4) Setup the conda environment

  • Navigate to the working directory and activate the environment.
cd 'dir-of-this-repository'/a2l
conda activate ALTA

HOW TO RUN

A) Low Resource Audio-to-lyrics Alignment from long Recordings

This pipeline was designed for retrieving word alignments from long music recordings using low computational resources. There is no limit for the length of the input music recording.

  • Set variables:
wavpath='full-path-to-audio'        # i.e. /home/emir/ALTA/LyricsTranscription/wav/Bohemian_Rhapsody.mp3
lyricspath='full-path-to-lyrics'    # i.e /home/emir/ALTA/LyricsTranscription/lyrics/Bohemian_Rhapsody.raw.txt
savepath='output-folder-name'       # This will be saved at 'dir-of-this-repository'/a2l/$savepath
  • Run the pipeline:
./run_lyrics_alignment_long.sh $wavpath $lyricspath $savepath
  • Run the pipeline for accapella recordings:
./run_lyrics_alignment_long.sh --polyphonic false $wavpath $lyricspath $savepath

Note : If you have any problems during the pipeline, look up for the relevant process in run_mirex2020_alignment.sh

B) Audio-to-lyrics Alignment for short recordings

This pipeline was designed for retrieving word and phoneme alignments from short audio recordings.

  • Set variables:
wavpath='full-path-to-audio'        # i.e. /home/emir/ALTA/LyricsTranscription/wav/Bohemian_Rhapsody.mp3
lyricspath='full-path-to-lyrics'    # i.e /home/emir/ALTA/LyricsTranscription/lyrics/Bohemian_Rhapsody.raw.txt
savepath='output-folder-name'       # This will be saved at 'dir-of-this-repository'/a2l/$savepath

Alignment in recordings less than 30 seconds:

  • Run the pipeline for recordings:
./run_lyrics_alignment_short.sh $wavpath $lyricspath $savepath
  • Run the pipeline for accapella recordings:
./run_lyrics_alignment_short.sh --polyphonic false $wavpath $lyricspath $savepath

Alignment in recordings more than 30 seconds:

  • Run the pipeline for recordings:
./run_lyrics_alignment_long.sh $wavpath $lyricspath $savepath
  • Run the pipeline for accapella recordings:
./run_lyrics_alignment_long.sh --polyphonic false $wavpath $lyricspath $savepath

C) Automatic Lyrics Transcription

This pipeline is designed for transcribing the lyrics from singing voice performances.

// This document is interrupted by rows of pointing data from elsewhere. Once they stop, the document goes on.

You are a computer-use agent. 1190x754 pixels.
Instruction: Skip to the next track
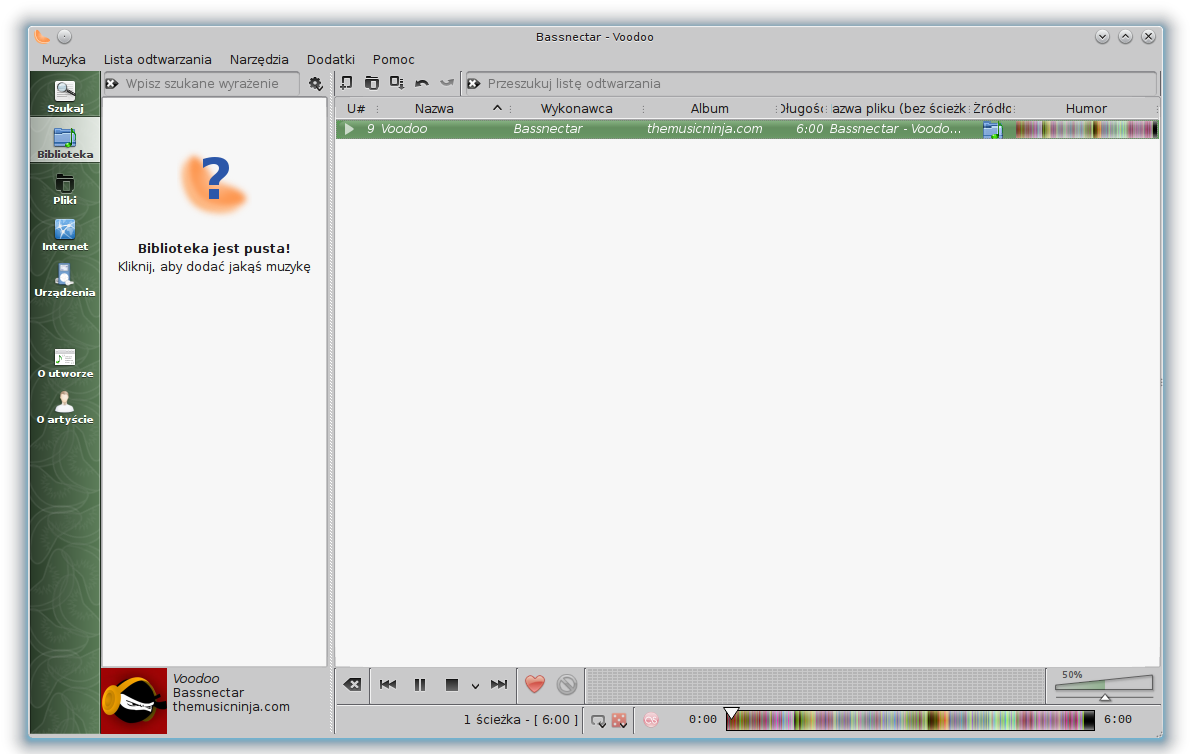pyautogui.click(x=499, y=685)
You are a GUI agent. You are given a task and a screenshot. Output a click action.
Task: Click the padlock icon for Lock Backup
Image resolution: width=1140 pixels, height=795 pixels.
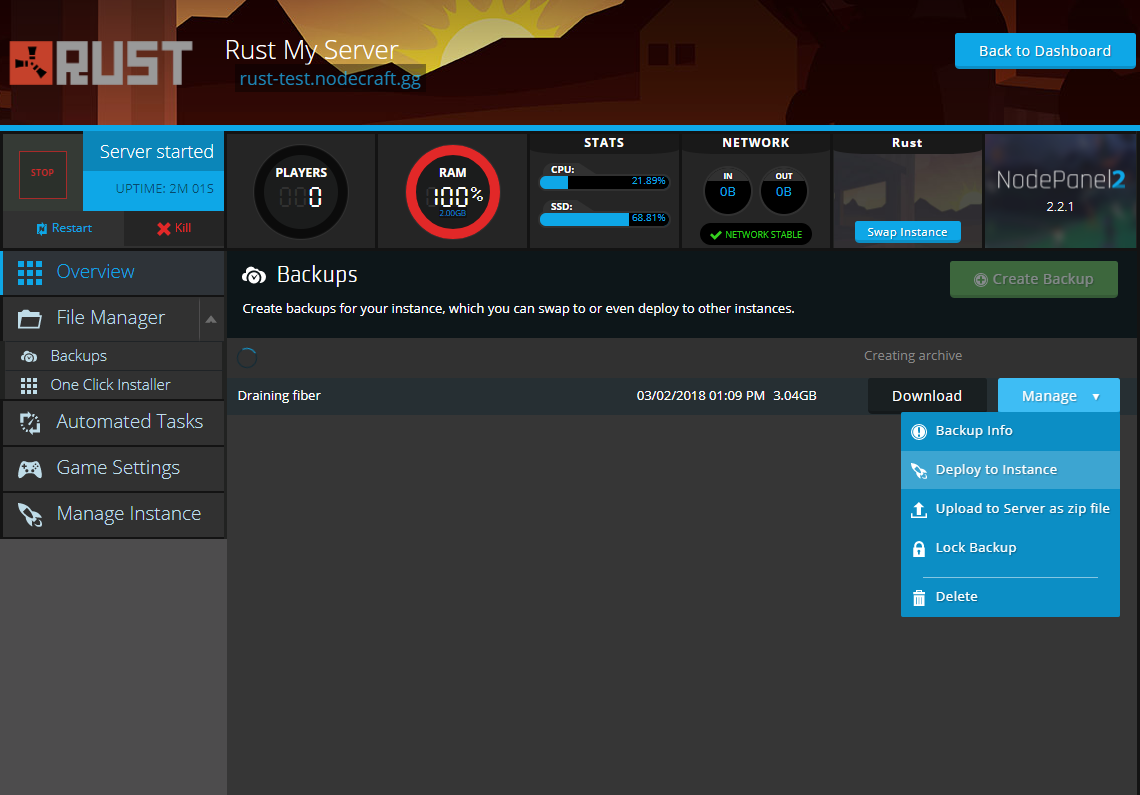pyautogui.click(x=918, y=548)
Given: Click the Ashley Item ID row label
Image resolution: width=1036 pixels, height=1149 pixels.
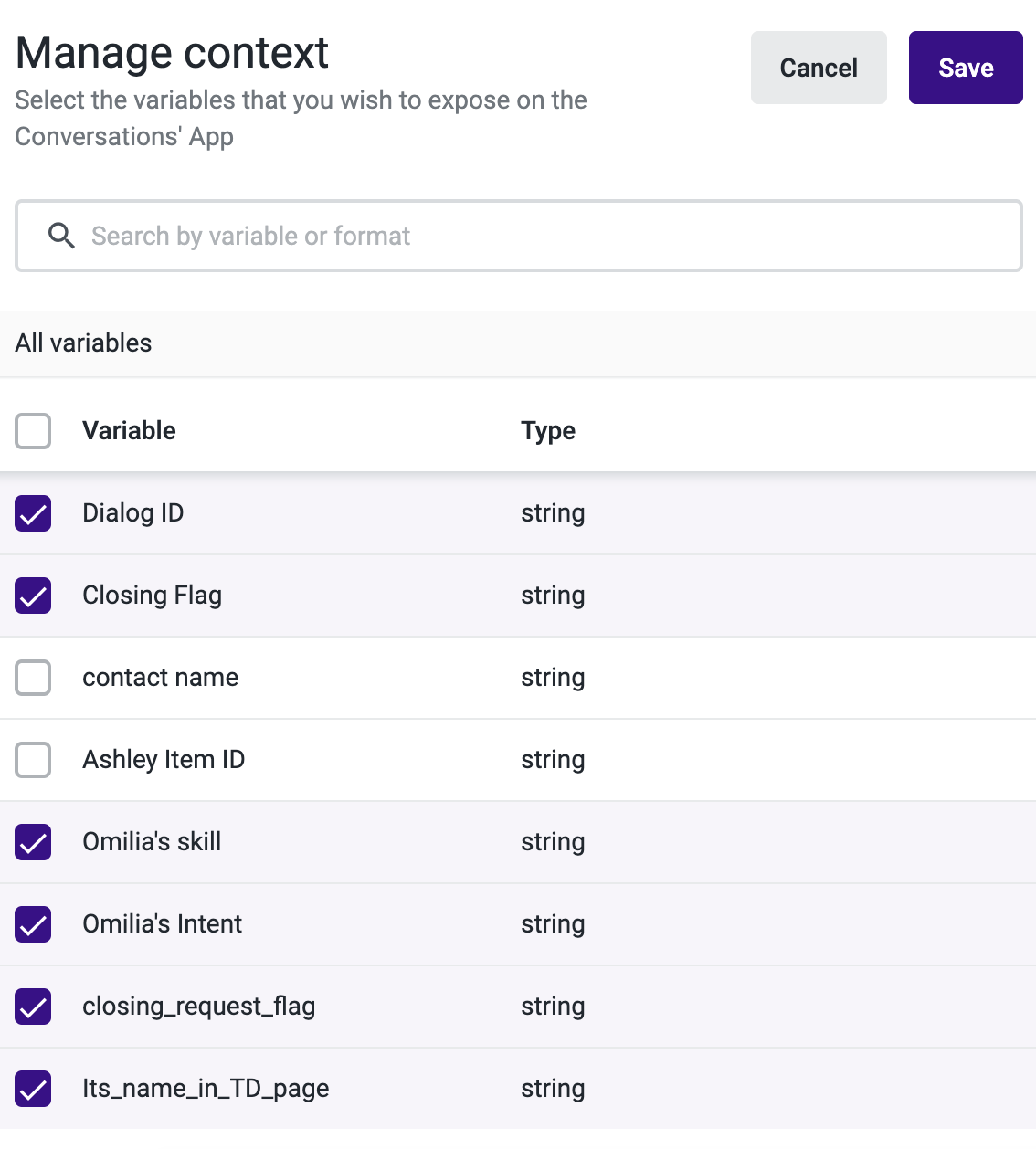Looking at the screenshot, I should tap(164, 760).
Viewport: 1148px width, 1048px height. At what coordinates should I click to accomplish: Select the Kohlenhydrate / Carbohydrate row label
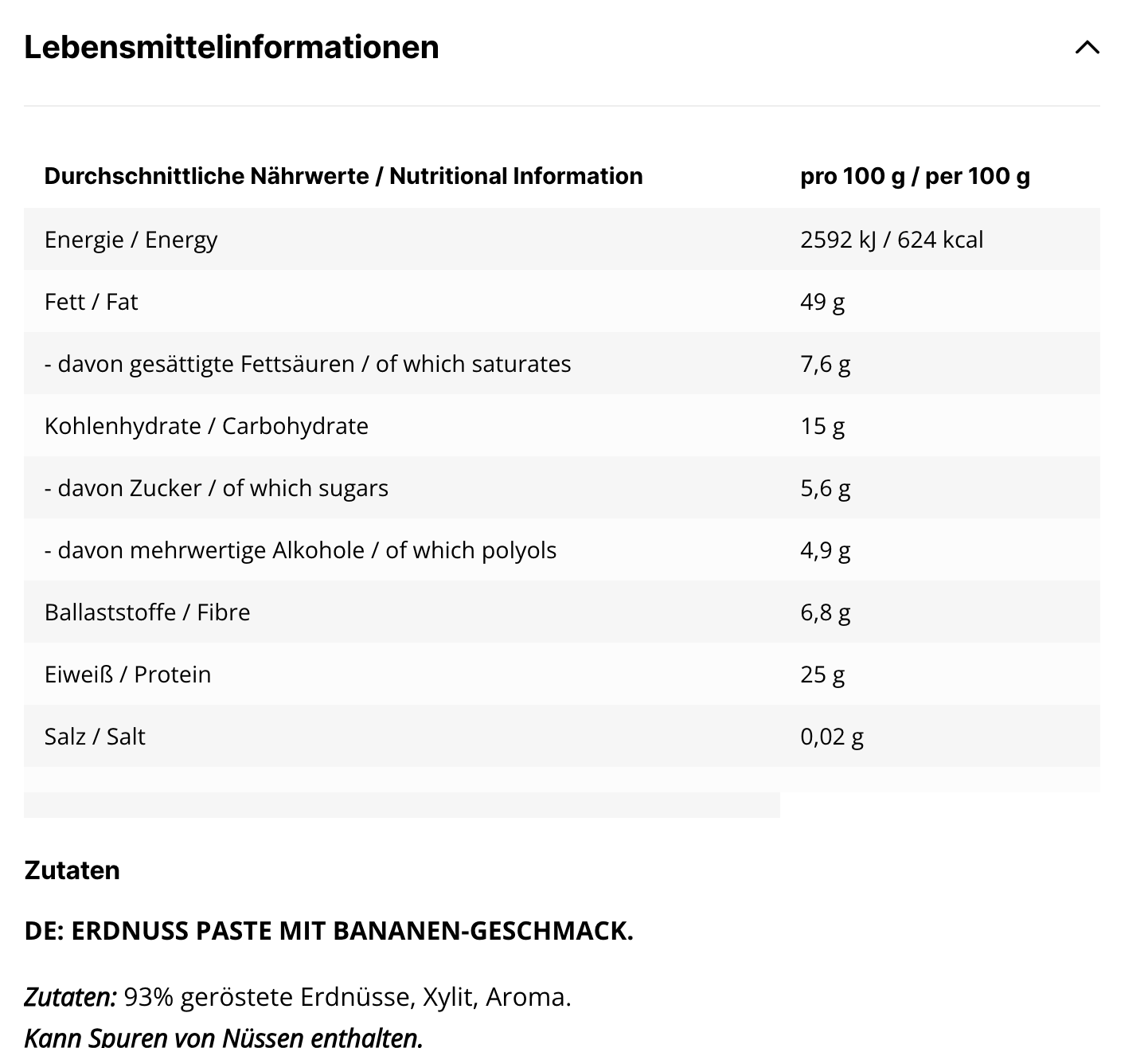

  • First, you need to obtain the trained decoding graph from the author / creator of this repository : Emir Demirel. Once you have graph_4G_ALT, copy that into the following location in the Docker container: /a2l/model/ctdnn/. You can use docker cp command for this.

  • Set variables:

wavpath='full-path-to-audio'        # i.e. /home/emir/ALTA/LyricsTranscription/wav/Bohemian_Rhapsody.mp3
savepath='output-folder-name'       # This will be saved at 'dir-of-this-repository'/a2l/$savepath
  • Run the pipeline:
./run_lyrics_transcription.sh --decoding_model model/ctdnnsa_ivec $wavpath $savepath
  • (OPTIONAL) Run the pipeline on accapella recordings:
./run_lyrics_transcription.sh --polyphonic false $wavpath $savepath
  • (OPTIONAL) Decode with 4-gram MaxEnt LM model:
./run_lyrics_transcription.sh --decode_with_rnnlm false $wavpath $savepath

D) Extract frame-level Phoneme posteriorgrams:

This pipeline is designed for extracting the frame-level phoneme posteriorgrams from a capella recordings.

audio_path='absolute-path-to-the-input-audio-file'
save_path='path-to-save-the-output
./extract_phn_posteriorgram.sh $audio_path $save_path

The output posteriorgrams are saved as numpy arrays (.npy).

Note that we have used 16kHz for the sample rate and 10ms of hop size.